Contudo, como lembra Nuno Gouveia, com a possibilidade de manter o controlo do Senado, e com um resultado dos republicanos aquém do que era esperado, os democratas poderão ganhar novo fôlego para a segunda parte do mandato de Biden.
E este poderá mesmo encarar uma recandidatura com mais tranquilidade, até porque o ex-Presidente republicano Donald Trump parece ser um dos derrotados da noite eleitoral.
“Vários candidatos ‘trumpistas’ perderam eleições (alguns por larga margem) em estados em que deviam ser competitivos, como no New Hampshire ou na Pensilvânia, o que deixa o antigo Presidente Trump menos confortável para a sua candidatura presidencial”, defendeu Nuno Gouveia.
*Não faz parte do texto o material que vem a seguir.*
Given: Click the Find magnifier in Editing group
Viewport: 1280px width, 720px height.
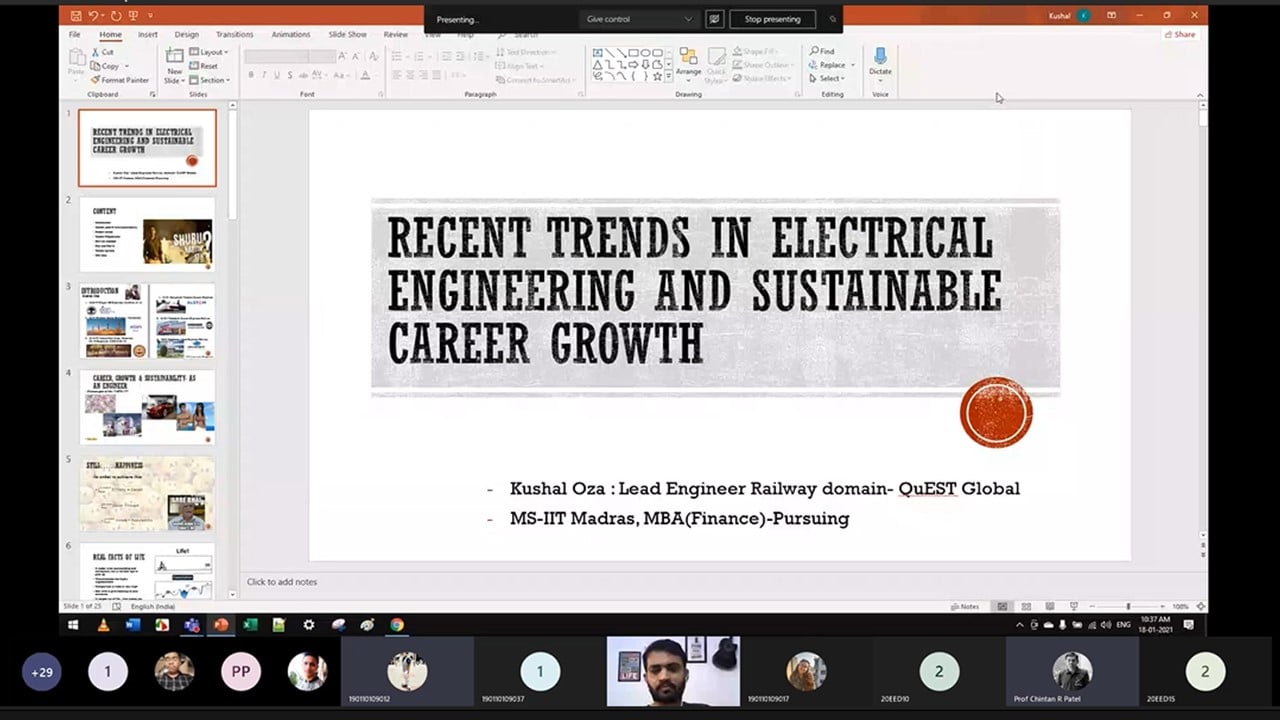Looking at the screenshot, I should point(822,51).
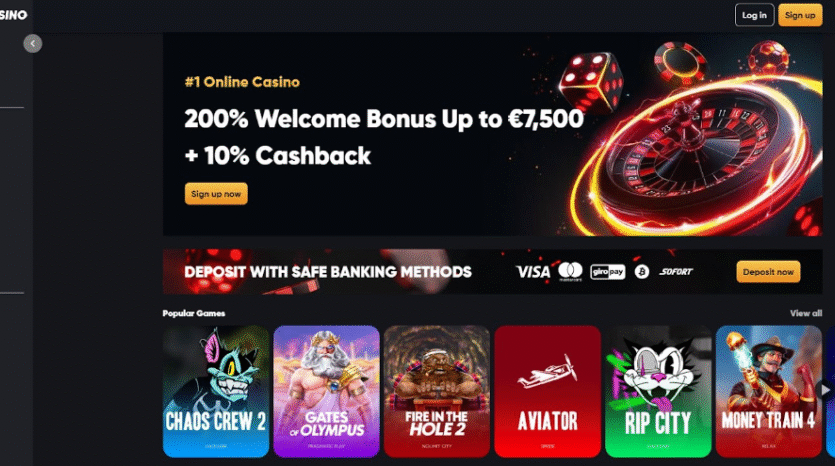835x466 pixels.
Task: Open the Chaos Crew 2 game tile
Action: point(216,391)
“Já havia um sentimento dentro da máquina do Partido Republicano de que seria necessário Trump apresentar-se de cara lavada nas eleições de 2024 e os resultados conhecidos reforçam esse sentimento. Com uma inflação galopante, a pior queda nos salários em 40 anos e uma onda de criminalidade que varre as principais cidades da América, seria de esperar que os republicanos obtivessem vitórias confortáveis”, argumentou Gouveia.
Louise Drake, investigadora norte-americana na Universidade de Sussex, no Reino Unido, salienta, contudo, os dados de uma sondagem divulgada esta madrugada pela cadeia de televisão CNN, segundo os quais a maioria dos eleitores não parece apreciar uma recandidatura de Biden.
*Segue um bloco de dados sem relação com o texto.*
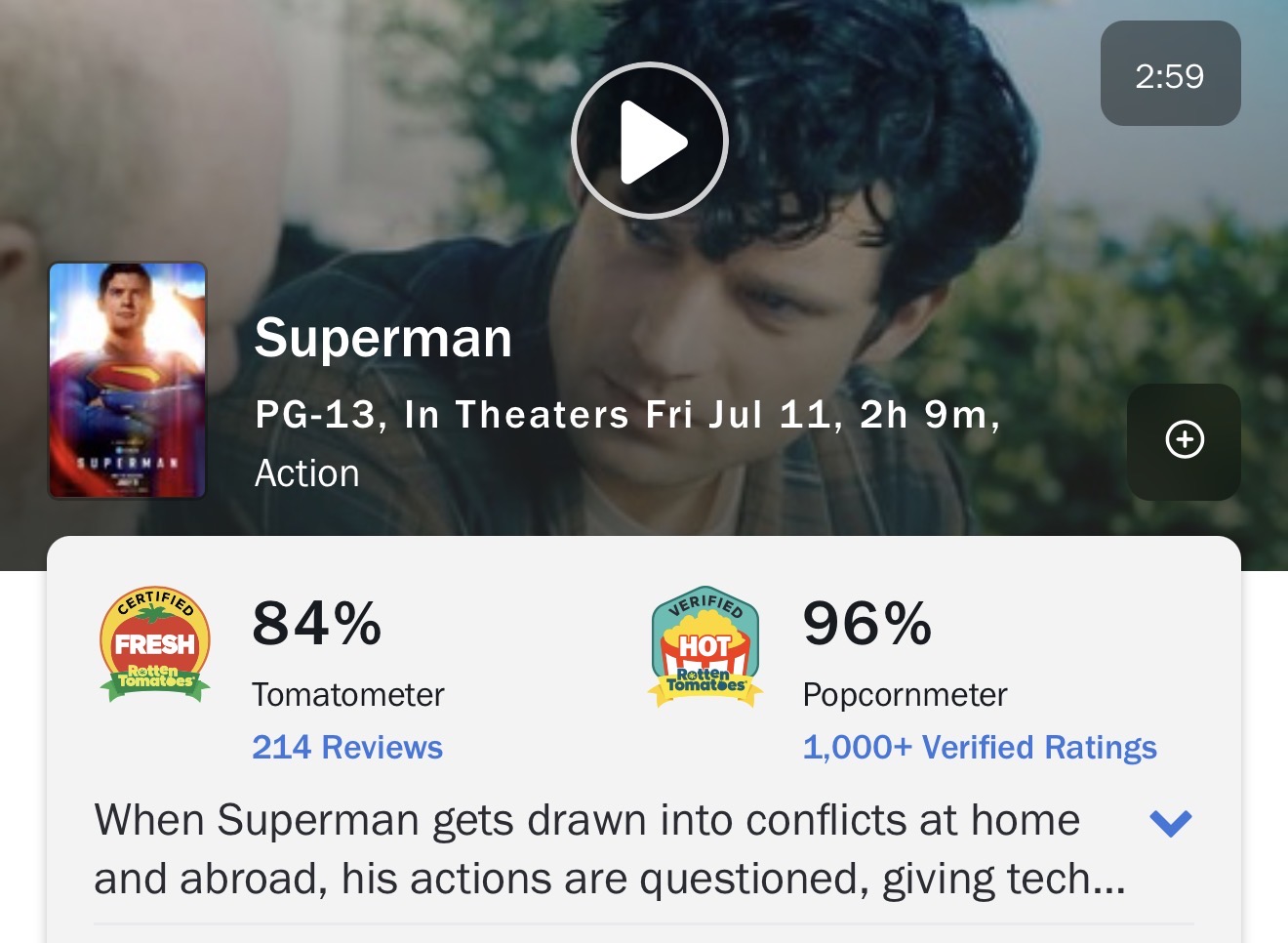The width and height of the screenshot is (1288, 943).
Task: Select the Action genre text
Action: (307, 474)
“Isto pode ser o sinal de que os eleitores, mesmo os que votaram no Partido Democrata, quiseram penalizar o posicionamento político do Partido Republicano, que consideram estar refém de Trump, mais do que deixar um sinal de aprovação a Biden”, explicou à Lusa Louise Drake.
Os principais vencedores para já conhecidos são, por isso, figuras do Partido Democrata que, em alguns casos, não são exatamente os mais firmes apoiantes do Presidente Biden, alguns correndo mesmo em pistas próprias, defendeu Drake.
Nuno Gouveia salientou igualmente o protagonismo de figuras democratas que conseguiram vencer e se procuram afirmar, apesar da fraca popularidade de Biden.
“Em termos de ‘rising stars’ do partido, atenção a dois nomes que saíram vencedores: o reeleito governador da Califórnia, Gavin Newsom, que já demonstrou interesse em concorrer a Presidente; e ainda o novo governador da Pensilvânia, Josh Shapiro, que fez uma campanha brilhante e obteve quase 60% dos votos neste importante ‘swing-state’”, lembrou Nuno Gouveia.
Mas este especialista recordou ainda que, também dentro do Partido Democrata, outros nomes ficaram muito aquém do esperado, por terem sido copiosamente derrotados nas corridas para governadores: Stacey Abrams, na Geórgia, e Beto O’Rourke, no Texas.
“Do lado republicano, o grande vencedor até ao momento é o governador da Florida, Ron DeSantis, que derrotou de forma categórica o seu adversário democrata com quase 60% dos votos, reforçando assim a sua posição como grande favorito para defrontar Donald Trump nas primárias republicanas de 2024”, defendeu Nuno Gouveia.
Louise Drake não tem dúvidas de que o ex-Presidente republicano é uma das figuras derrotadas na noite eleitoral, embora assegure que não serão estes resultados que o irão demover de, nos próximos dias, apresentar a sua candidatura presidencial para 2024.
Nuno Gouveia diz que outro dos derrotados da noite foi Mitch McConnell, o líder da minoria republicana no Senado, se o seu partido não conseguir o controlo da câmara alta do Congresso.
“Ao não ter conseguido impedir que as primárias fossem dominadas pelos candidatos apoiados por Trump, terá perdido a hipótese de regressar ao lugar de líder no Senado. Possivelmente não terá outra oportunidade”, antecipou este especialista.
As eleições intercalares norte-americanas que decorreram na terça-feira determinarão qual o partido que controlará o Congresso nos dois últimos anos do mandato do Presidente Joe Biden, estando também em jogo, entre outros cargos, 36 governos estaduais.
Em disputa estão todos os 435 lugares na Câmara dos Representantes, onde os democratas atualmente têm uma estreita maioria de cinco assentos, e ainda 35 lugares no Senado, onde os democratas têm uma maioria apenas graças ao voto de desempate da vice-presidente Kamala Harris.